DATASET RECORDS:

# # #

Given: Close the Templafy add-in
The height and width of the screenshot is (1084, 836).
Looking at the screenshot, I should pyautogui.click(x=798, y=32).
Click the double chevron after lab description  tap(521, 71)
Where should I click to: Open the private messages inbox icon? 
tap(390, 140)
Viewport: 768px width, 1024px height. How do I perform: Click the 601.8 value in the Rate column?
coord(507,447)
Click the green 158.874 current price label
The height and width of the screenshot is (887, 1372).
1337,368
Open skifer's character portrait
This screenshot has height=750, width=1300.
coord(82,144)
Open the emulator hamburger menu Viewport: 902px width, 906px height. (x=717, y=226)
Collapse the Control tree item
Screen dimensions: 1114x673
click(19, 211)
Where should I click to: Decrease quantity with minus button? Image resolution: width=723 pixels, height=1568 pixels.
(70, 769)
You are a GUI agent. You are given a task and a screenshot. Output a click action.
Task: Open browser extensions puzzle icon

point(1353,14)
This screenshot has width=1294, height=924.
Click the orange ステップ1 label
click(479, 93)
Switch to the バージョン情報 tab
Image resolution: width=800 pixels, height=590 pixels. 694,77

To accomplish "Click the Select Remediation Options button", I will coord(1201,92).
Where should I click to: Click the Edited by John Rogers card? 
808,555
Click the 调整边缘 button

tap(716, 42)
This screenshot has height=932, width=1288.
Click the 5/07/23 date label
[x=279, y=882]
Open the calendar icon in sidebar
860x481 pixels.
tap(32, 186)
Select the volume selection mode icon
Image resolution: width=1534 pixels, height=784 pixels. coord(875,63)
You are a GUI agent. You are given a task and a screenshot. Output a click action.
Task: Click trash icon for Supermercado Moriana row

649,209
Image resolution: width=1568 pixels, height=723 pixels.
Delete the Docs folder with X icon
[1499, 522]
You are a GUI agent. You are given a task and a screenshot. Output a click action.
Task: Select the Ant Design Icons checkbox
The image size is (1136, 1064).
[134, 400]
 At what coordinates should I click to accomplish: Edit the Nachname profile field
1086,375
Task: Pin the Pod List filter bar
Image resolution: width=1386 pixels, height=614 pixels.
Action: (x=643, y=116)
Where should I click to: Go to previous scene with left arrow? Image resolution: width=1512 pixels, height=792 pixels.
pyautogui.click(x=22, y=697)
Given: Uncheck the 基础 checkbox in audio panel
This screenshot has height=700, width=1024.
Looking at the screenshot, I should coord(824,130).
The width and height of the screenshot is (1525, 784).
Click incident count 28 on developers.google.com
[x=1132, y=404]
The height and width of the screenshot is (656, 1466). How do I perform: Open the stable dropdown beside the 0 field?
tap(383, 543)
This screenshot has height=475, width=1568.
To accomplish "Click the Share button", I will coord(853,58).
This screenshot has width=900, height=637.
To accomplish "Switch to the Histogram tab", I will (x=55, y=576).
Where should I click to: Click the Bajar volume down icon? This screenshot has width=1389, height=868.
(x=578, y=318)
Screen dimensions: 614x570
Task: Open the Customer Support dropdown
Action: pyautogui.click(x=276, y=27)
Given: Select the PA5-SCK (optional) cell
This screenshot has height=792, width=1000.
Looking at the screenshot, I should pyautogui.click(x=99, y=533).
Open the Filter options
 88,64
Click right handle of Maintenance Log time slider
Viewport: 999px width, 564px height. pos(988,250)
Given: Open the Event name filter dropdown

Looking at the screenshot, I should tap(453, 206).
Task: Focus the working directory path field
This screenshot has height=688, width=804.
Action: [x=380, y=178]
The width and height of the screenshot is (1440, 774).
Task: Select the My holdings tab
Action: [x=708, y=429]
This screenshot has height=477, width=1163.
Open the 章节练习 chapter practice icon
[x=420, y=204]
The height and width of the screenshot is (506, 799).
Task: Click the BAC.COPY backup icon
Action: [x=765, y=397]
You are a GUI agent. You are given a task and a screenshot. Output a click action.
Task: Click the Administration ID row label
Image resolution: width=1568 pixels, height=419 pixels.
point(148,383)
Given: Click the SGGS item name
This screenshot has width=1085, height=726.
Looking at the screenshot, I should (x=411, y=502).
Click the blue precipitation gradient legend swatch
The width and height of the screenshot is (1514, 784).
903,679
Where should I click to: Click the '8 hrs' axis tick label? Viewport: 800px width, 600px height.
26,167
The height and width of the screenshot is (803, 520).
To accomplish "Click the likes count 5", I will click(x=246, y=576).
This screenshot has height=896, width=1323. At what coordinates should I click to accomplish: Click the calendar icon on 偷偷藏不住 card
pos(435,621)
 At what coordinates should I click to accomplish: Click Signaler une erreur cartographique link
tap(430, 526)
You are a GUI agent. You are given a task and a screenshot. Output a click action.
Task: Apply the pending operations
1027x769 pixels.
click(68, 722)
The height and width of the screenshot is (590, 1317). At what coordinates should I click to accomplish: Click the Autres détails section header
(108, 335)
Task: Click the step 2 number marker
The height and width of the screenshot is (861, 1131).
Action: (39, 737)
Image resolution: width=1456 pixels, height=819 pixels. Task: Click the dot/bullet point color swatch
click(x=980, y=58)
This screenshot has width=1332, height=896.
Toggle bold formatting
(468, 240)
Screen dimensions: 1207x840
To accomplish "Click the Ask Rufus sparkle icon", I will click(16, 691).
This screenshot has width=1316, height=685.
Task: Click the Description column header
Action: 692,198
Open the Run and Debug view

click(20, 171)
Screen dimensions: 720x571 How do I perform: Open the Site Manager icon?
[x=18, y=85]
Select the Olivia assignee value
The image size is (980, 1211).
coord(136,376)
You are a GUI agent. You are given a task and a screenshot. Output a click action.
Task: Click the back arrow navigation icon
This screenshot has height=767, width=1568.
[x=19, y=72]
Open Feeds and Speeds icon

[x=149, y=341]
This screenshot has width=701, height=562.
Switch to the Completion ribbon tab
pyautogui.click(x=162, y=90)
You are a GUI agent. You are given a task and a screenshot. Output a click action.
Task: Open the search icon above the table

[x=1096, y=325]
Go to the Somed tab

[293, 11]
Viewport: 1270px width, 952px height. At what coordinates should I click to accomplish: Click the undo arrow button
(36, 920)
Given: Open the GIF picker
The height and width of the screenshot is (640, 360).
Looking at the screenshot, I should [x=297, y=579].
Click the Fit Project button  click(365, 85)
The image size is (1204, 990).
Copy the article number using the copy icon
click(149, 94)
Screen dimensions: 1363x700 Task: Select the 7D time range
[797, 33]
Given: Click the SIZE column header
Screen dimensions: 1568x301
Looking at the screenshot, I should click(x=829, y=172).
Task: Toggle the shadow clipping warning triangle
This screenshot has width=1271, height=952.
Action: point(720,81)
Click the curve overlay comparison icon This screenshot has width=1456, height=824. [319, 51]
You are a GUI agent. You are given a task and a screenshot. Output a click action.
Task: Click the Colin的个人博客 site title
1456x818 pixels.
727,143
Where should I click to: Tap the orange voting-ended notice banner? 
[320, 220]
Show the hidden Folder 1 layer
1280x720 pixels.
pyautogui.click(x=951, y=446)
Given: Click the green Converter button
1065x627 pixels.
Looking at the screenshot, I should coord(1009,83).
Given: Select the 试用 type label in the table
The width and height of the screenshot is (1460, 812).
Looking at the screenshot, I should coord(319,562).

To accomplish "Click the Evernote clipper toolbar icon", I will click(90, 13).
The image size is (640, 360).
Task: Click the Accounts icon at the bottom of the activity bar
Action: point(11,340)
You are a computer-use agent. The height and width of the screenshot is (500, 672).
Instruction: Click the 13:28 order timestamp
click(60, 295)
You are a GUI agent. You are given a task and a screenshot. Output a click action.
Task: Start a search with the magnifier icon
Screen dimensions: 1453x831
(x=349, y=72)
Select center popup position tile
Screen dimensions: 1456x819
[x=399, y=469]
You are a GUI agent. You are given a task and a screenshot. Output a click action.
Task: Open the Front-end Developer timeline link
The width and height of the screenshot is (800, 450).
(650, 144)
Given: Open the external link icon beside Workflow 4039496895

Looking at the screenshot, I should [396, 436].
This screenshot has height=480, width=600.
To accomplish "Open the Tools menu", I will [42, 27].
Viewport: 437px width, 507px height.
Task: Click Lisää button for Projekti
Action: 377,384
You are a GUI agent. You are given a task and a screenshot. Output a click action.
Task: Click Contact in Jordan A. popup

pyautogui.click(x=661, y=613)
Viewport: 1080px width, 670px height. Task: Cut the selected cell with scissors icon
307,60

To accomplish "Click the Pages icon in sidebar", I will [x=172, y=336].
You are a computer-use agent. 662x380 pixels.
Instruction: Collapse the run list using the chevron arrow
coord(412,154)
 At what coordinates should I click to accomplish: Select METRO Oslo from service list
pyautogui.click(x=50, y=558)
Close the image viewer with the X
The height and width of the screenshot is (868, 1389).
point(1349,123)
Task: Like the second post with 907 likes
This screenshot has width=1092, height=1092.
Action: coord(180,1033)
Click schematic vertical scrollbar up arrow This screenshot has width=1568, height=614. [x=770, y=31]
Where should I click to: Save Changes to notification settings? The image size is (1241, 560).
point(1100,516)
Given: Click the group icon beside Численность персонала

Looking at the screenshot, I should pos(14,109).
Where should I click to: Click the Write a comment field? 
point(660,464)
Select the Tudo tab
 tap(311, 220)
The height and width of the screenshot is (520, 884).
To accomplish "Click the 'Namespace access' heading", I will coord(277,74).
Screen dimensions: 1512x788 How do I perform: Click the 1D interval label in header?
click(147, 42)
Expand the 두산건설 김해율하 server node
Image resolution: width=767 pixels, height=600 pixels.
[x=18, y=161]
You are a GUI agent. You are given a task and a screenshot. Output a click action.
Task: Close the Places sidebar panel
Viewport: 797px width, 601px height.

# # #

THE REQUEST:
From the material above, pick out every line that contains the word "panel", matching its case exactly.

THE ANSWER:
Given: Uncheck the 基础 checkbox in audio panel
Task: Close the Places sidebar panel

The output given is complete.